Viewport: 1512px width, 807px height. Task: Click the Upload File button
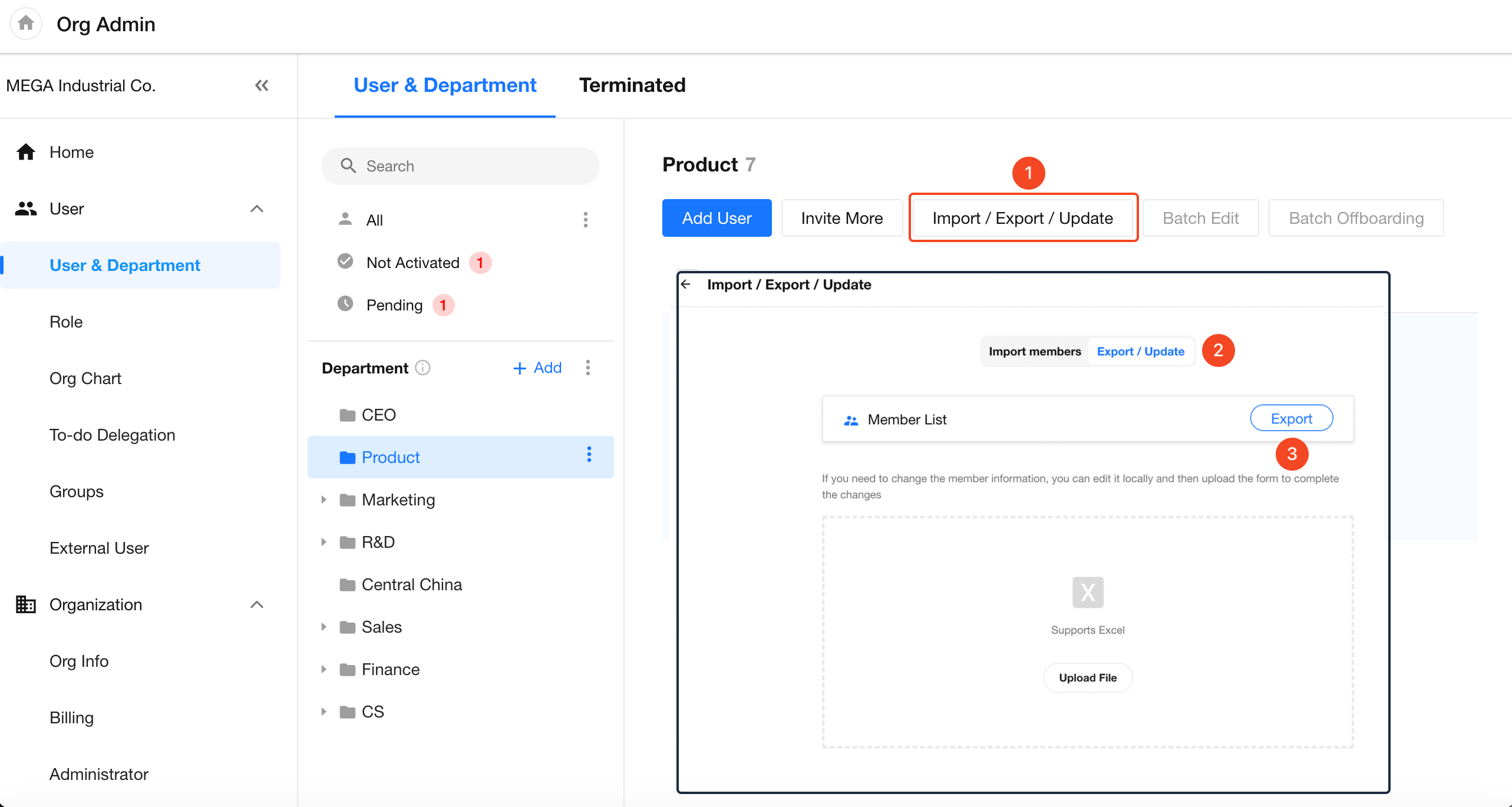1087,678
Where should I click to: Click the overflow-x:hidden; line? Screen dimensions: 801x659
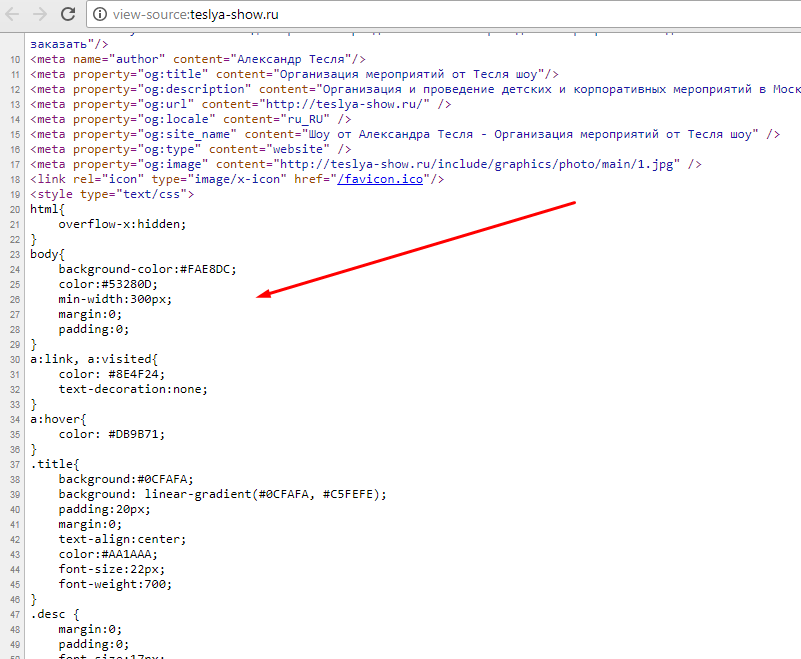(x=122, y=224)
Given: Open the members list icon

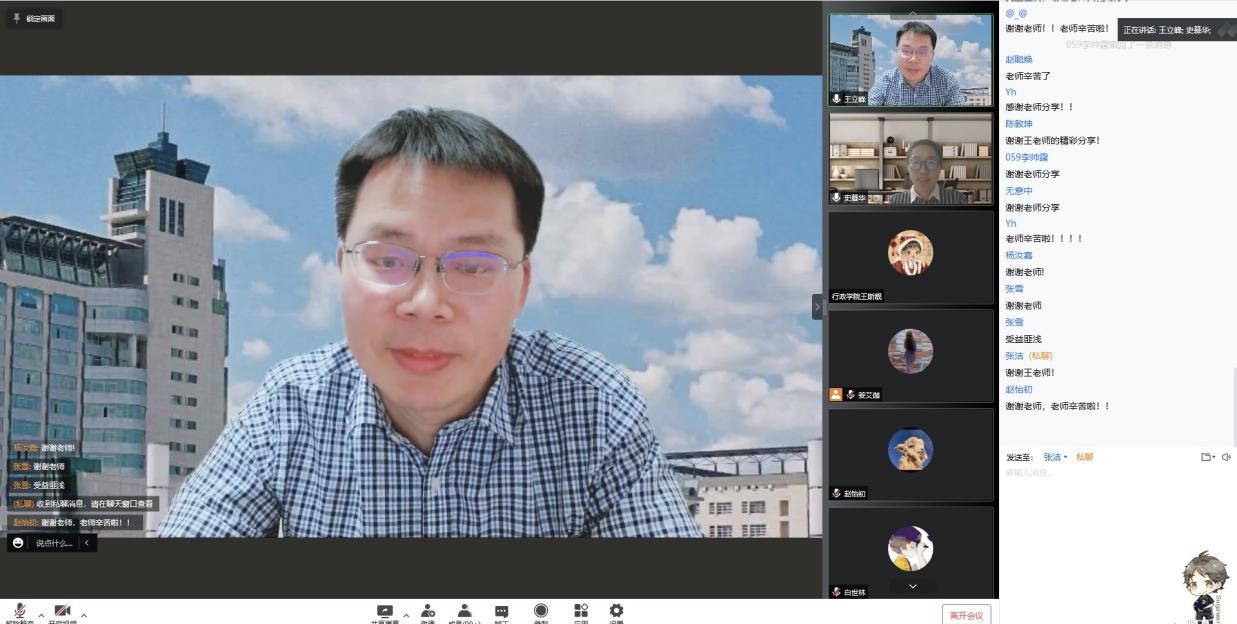Looking at the screenshot, I should 464,611.
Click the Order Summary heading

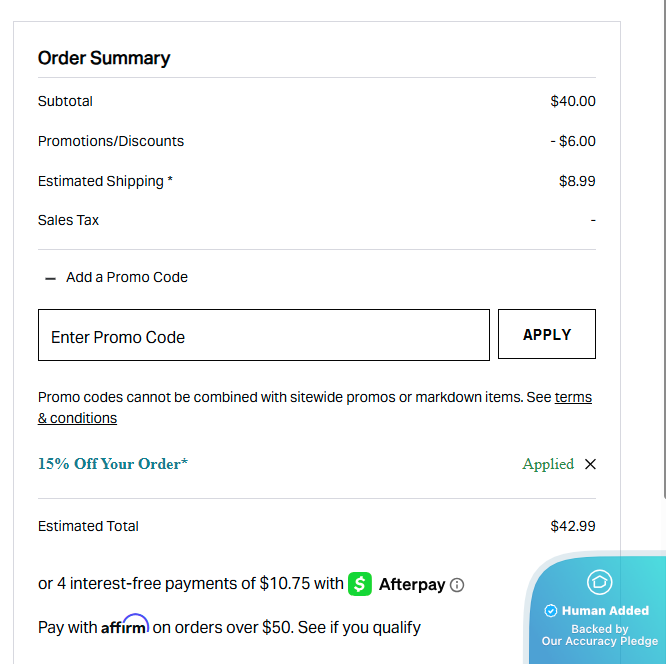(104, 58)
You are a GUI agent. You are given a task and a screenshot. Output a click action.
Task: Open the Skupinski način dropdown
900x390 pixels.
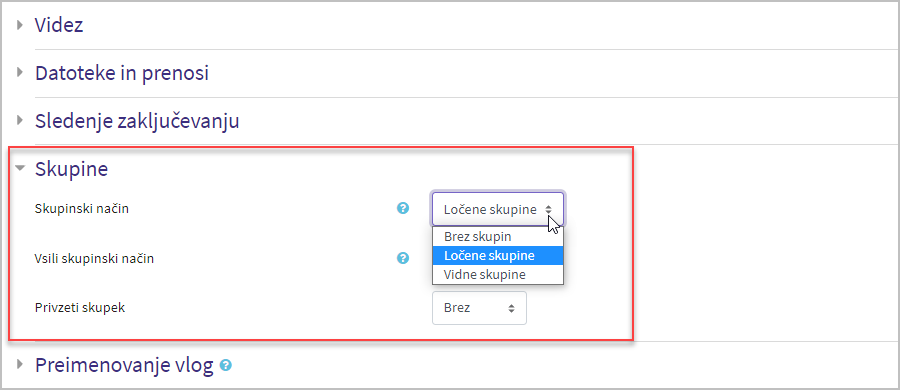point(498,209)
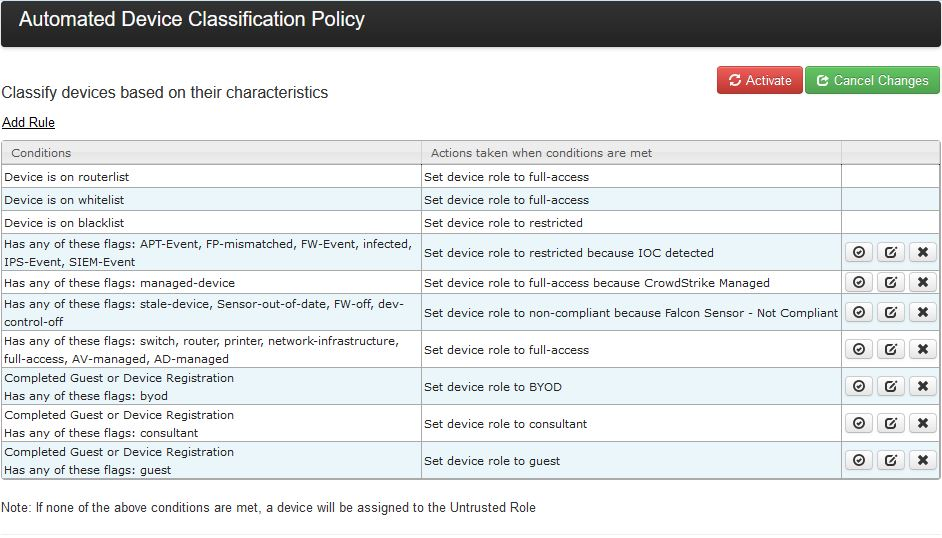Click check-circle icon for consultant rule

point(858,424)
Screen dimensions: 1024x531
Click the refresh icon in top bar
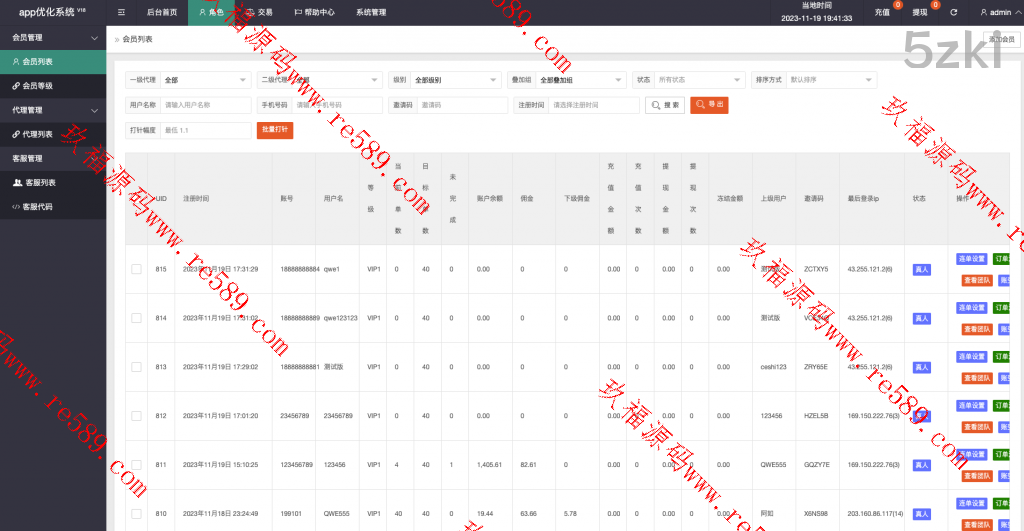pyautogui.click(x=953, y=13)
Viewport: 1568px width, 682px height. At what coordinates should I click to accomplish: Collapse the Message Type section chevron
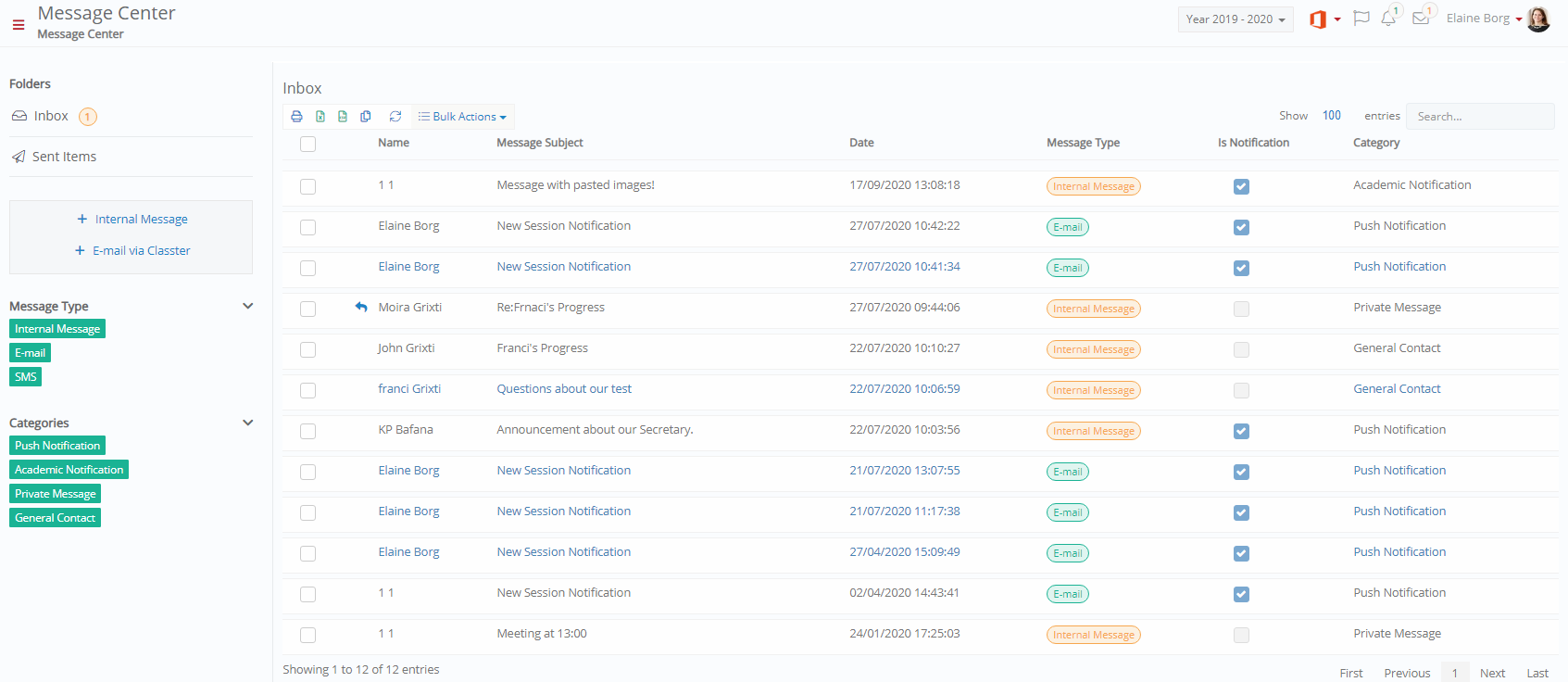coord(248,306)
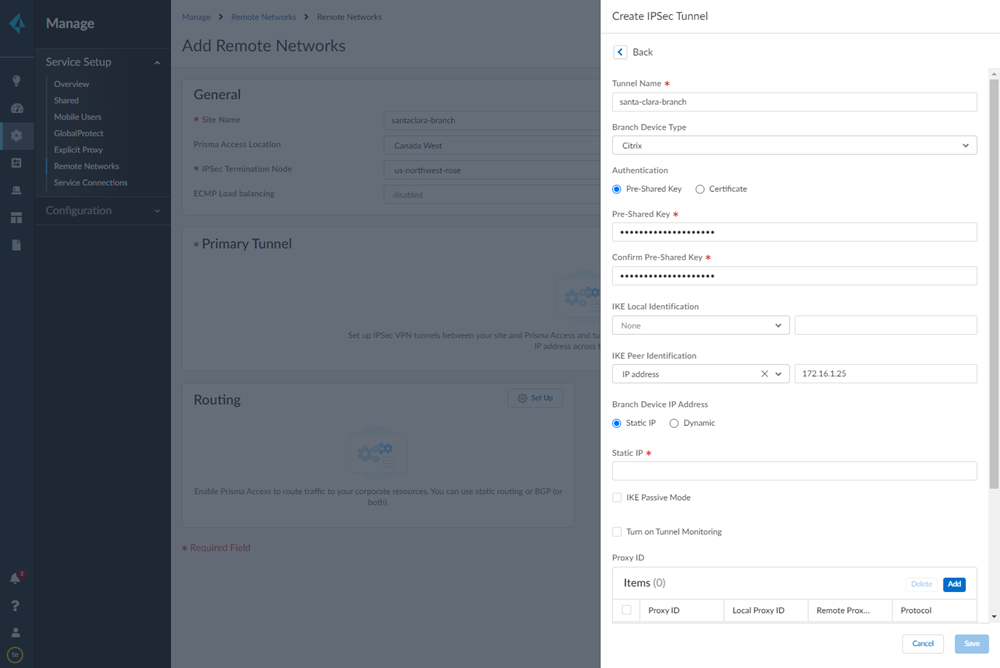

________________________________________

**Task prompt:** Rewrite the part of the entries that opens with the line containing "Viewport: 1568px width, 682px" and runs through the end of the entries as a numbered list with blank lines dropped, and leave the pictures out.

**Exercise response:**
1. Viewport: 1568px width, 682px height. At what coordinates should I click to accomplish: Collapse the Message Type section chevron
2. coord(248,306)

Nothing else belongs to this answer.